[cocom] Add repository level analysis option for CoCom backend

inishchith commented 5 years ago

@valeriocos As discussed, this adds repository level analysis as an option to CoCom Backend.

As of now, this is being added to make repository level analysis and visualization to be carried out in Kibana in a bit easier way. We can discuss the limitation that might be caused in the future and some edge cases that I might have missed in the implementation.

Results of comparison can be found in #36

Note: Some work/commit(s) are addressed and are a continuation of #37

Edit: This is just a rough idea (implementation)

Some things that need to be worked on:

[ ] Tests
[ ] Docstrings

inishchith commented 5 years ago

@valeriocos Sorry for the delayed response.

Instead of passing a flag to trigger the analysis at repo level, it wouldn't be better to introduce a new category that performs this kind of analysis? What do you think?

We have used category as a convention to perform analysis using different analyzers as of now and repository-level analysis does make sense to other backends as well so thought it would be better to provide an option(flag) instead of a category. let me know what you think

The variable self.history collects the cocom analysis for each file. The solution seems to work well when performing the initial fetch, but I'm not sure it would work for incremental fetches. Could you explain the logic in case I'm missing something?

Yes, you're correct. I had a thought about this(midway) but in the process missed out to address it. This could be a problem we can look to solve. I'll give a thought on how the current implementation can be refactored to support incremental fetches. Thanks for addressing it 👍

A different approach could be to execute the analyzer over the full repo. for each commit and then sum up the results obtained? Maybe the param -t may speed up the analysis. What do you think?

Yes. this was one of the initial approaches that we'd addressed in #36. I thought the current idea could outperform in term of time and redundancy in the calculation. ( it's like cutting down the history part and then thinking of a workable solution ). But Yes; agreed here, we face a trade-off between Time(full-repo on every commit) and Memory(maintaining self.history).

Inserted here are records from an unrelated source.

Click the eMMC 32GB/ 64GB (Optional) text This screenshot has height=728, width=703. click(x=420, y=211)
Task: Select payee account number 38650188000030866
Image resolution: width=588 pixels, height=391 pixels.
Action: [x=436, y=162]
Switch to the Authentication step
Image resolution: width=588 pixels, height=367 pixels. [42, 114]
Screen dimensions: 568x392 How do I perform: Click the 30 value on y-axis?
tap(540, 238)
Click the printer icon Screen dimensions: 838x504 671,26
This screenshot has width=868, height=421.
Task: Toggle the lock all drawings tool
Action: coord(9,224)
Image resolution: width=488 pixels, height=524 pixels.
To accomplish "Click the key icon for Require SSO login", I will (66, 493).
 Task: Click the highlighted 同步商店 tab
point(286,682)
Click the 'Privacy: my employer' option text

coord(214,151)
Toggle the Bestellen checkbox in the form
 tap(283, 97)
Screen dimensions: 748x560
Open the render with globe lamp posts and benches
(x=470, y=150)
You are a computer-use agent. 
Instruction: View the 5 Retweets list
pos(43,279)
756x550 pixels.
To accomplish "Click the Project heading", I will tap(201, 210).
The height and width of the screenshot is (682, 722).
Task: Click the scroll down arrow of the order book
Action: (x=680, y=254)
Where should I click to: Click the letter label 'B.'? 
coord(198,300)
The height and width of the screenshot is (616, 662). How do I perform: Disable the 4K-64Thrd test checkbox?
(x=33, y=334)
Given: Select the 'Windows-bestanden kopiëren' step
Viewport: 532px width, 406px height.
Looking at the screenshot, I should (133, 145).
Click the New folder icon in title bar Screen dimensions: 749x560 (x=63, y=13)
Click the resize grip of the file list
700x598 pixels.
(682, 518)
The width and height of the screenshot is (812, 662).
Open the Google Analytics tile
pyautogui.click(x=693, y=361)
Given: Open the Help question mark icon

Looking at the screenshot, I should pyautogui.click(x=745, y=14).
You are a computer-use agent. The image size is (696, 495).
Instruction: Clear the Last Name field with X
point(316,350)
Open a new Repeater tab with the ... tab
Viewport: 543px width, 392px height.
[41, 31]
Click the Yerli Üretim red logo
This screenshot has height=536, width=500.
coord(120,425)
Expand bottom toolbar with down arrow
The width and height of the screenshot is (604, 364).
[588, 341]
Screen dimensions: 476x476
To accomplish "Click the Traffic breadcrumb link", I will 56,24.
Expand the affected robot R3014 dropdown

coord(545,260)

And as(pointed by you), if we can get incremental fetch working on the current implementation then it'd be great, else have to evaluate lizard's full-repo with WORKING_THREADS option.

I'll update you once i've worked on the evaluation. Let me know what you think!

valeriocos commented 5 years ago

No worries @inishchith , thank you for answering.

We have used category as a convention to perform analysis using different analyzers as of now and repository-level analysis does make sense to other backends as well so thought it would be better to provide an option(flag) instead of a category. let me know what you think

If the data has a different shape it's probably better to use a different category. However, we can proceed without adding a new category, and change the code afterwards if needed :) I'm not sure about the definition of the variable self.repository_level in __init__. That information seems to be more related to the way the fetch is performed than how the class is initialized. Could you explain why repository_level has been defined as an instance attribute ? Thanks

inishchith commented 5 years ago

If the data has a different shape it's probably better to use a different category. However, we can proceed without adding a new category, and change the code afterwards if needed :)

Yes, Agreed. Sure!.

I'm not sure about the definition of the variable self.repository_level in init. That information seems to be more related to the way the fetch is performed than how the class is initialized. Could you explain why repository_level has been defined as an instance attribute?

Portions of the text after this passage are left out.